Preguntas de estudio ::
1 – Indique si cada afirmación, (a), (b) y (c), concuerda con el fragmento sobre la obra de Eltit. Responda sí o no y cite entre comillas las palabras del fragmento que lo deciden. (a) La lectura en el prostíbulo fue la primera que Eltit dio sola en público. (b) Eltit recibió el Premio Nacional de Literatura en marzo del año pasado. (c) En Sumar, los vendedores ambulantes emprenden una marcha de 370 días hacia La Moneda.
2 – Escriba la continuación del fragmento sobre la obra de Eltit a partir de su última oración.

Fragmento seleccionado ::
__________

A esas alturas Eltit ya tiene 31 años y ha formado parte del CADA, colectivo pionero a la hora de repensar los vínculos del arte con lo popular, lo social y lo político. Para no morir de hambre en el arte (1979), por mencionar apenas un ejemplo, recuperaba el ideal de Allende de que todo niño tomara “medio litro de leche” diario y subrayaba, a su vez, una carencia básica de la población chilena durante la dictadura.

Pero la lectura en el prostíbulo fue la primera que ella daba en público sola. Era una forma de inscribir su obra –su proyecto narrativo– en los pliegues o resquicios de la sociedad. Y la verdad es que nunca, a lo largo de 35 años de trayectoria, su mirada microscópica –microscópica a lo Foucault– ha dejado de estar enfocada en esos cuerpos frágiles que circulan por los márgenes y que, por lo mismo, se cuentan entre los más asediados por el modelo neoliberal.

En septiembre del año pasado obtuvo el Premio Nacional de Literatura, un reconocimiento que merecía de sobra si se piensa en la combinación única entre imaginación desbordada y aliento social, entre tejido ensayístico e imágenes poéticas, tan hermosas como aterradoras. Su narrativa alumbra espacios acotados: el hospital (Impuesto a la carne), el supermercado (Mano de obra), la población sitiada (Fuerzas especiales), la pieza-cárcel (Jamás el fuego nunca). No obstante ser novelas muy íntimas y clausuradas, son máquinas de pensamiento: además de abordar las relaciones madre-hija o de pareja o núcleos familiares desestabilizados, son novelas sobre el poder y la derrota, sobre la historia y sus heridas, sobre el Estado y los ciudadanos más vulnerables, sobre los sueños contrastados con la parda realidad.

Su obra se ha convertido en el más acabado archivo de la devastación: entre los escombros, también se encuentran las preguntas que alumbrarán el porvenir.

En Sumar, su más reciente entrega, los vendedores ambulantes, cansados del desprecio y la desconsideración, inician una marcha de 370 días rumbo a La Moneda, en lo que constituye la mayor manifestación popular del siglo XXI. La autora no lo dice, pero quizá sugiera que la precarización del trabajo hará de todos, en poco tiempo más, unos ambulantes: trabajadores que carecen de un puesto estable y que se convierten, sin saber cómo ni por qué, en explotadores de sí mismos.

__________

Filas de datos ::
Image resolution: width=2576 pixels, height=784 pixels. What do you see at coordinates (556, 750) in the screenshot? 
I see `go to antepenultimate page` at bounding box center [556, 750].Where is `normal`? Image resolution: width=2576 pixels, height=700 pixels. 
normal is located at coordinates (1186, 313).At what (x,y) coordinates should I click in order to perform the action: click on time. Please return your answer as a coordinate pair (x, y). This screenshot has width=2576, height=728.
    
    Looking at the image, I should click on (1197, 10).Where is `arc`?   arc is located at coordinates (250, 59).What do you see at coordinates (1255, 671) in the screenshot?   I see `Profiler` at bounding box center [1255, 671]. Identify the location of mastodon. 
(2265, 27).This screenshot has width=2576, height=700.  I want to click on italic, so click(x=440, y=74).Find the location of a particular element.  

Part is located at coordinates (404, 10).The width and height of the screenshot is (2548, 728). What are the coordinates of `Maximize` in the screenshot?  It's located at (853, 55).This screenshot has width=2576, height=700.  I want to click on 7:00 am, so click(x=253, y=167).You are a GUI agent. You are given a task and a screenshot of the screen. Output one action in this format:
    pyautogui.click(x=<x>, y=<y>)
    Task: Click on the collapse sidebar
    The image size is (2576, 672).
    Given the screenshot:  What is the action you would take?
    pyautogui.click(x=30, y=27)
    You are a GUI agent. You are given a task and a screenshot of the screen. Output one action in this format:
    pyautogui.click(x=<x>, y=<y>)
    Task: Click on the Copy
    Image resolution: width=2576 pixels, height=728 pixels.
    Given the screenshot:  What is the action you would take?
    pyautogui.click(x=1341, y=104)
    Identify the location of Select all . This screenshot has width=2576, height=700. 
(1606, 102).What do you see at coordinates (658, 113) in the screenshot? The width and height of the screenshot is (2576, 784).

__________

Conjunto de respuestas ::
1 –
(a) Sí: «Pero la lectura en el prostíbulo fue la primera que ella daba en público sola.»
(b) No: «En septiembre del año pasado obtuvo el Premio Nacional de Literatura»
(c) Sí: «inician una marcha de 370 días rumbo a La Moneda»

2 –
De la generación de narradores surgidos en los 80, Eltit posee otras dos cualidades que la distinguen. Primero, se ha posicionado como una intelectual pública, interviniendo en todo momento en los debates sobre educación, desigualdad, derechos humanos, aborto, feminismo y enfermedad, estableciendo en este último punto un cruce iluminador entre los males del cuerpo físico y los que afectan al cuerpo social. Emergencias, Réplicas y Signos vitales son los libros que cristalizan su vocación crítica.

En segundo lugar, el ensayo ha sido también un terreno para desplegar su admiración y para establecer filiaciones con la tradición literaria chilena. Desde Marta Brunet hasta José Donoso, pasando por Carlos Droguett y Manuel Rojas, hay un linaje del que ella es su mayor heredera. En un momento en que los escritores chilenos decían venir de Henry James o que soñaban con ser tocados por el éxito del boom, sus ensayos mostraban que nuestra literatura no era un sitio eriazo. Será difícil y será ingrata, pero está lejos de ser un peladero.

Esa dureza Eltit la vio muy temprano: una tarde, al salir del liceo en que hacía clases en la calle Marín, pasó caminando por un hogar de ancianos ubicado en Salvador. Estaban tratando de mover a una señora entre dos funcionarios. Eltit se quedó mirándola. Yo la conozco –se dijo–, la he visto en el diario, quizá en la solapa de una novela. Era María Luisa Bombal. Verla en esas condiciones, justo cuando estaba escribiendo Lumpérica, le permitió vislumbrar lo que podía ser el futuro de una escritora en Chile. Incluso de una gran escritora.

Con 20 libros, entre novelas, crónicas y ensayos, Diamela Eltit ha confirmado que memorizar y escribir siguen siendo una forma de avanzar. Su obra se ha convertido en el más acabado archivo de la devastación: entre los escombros, también se encuentran las preguntas que alumbrarán el porvenir.

 

Ilustración: Daniela Gaule.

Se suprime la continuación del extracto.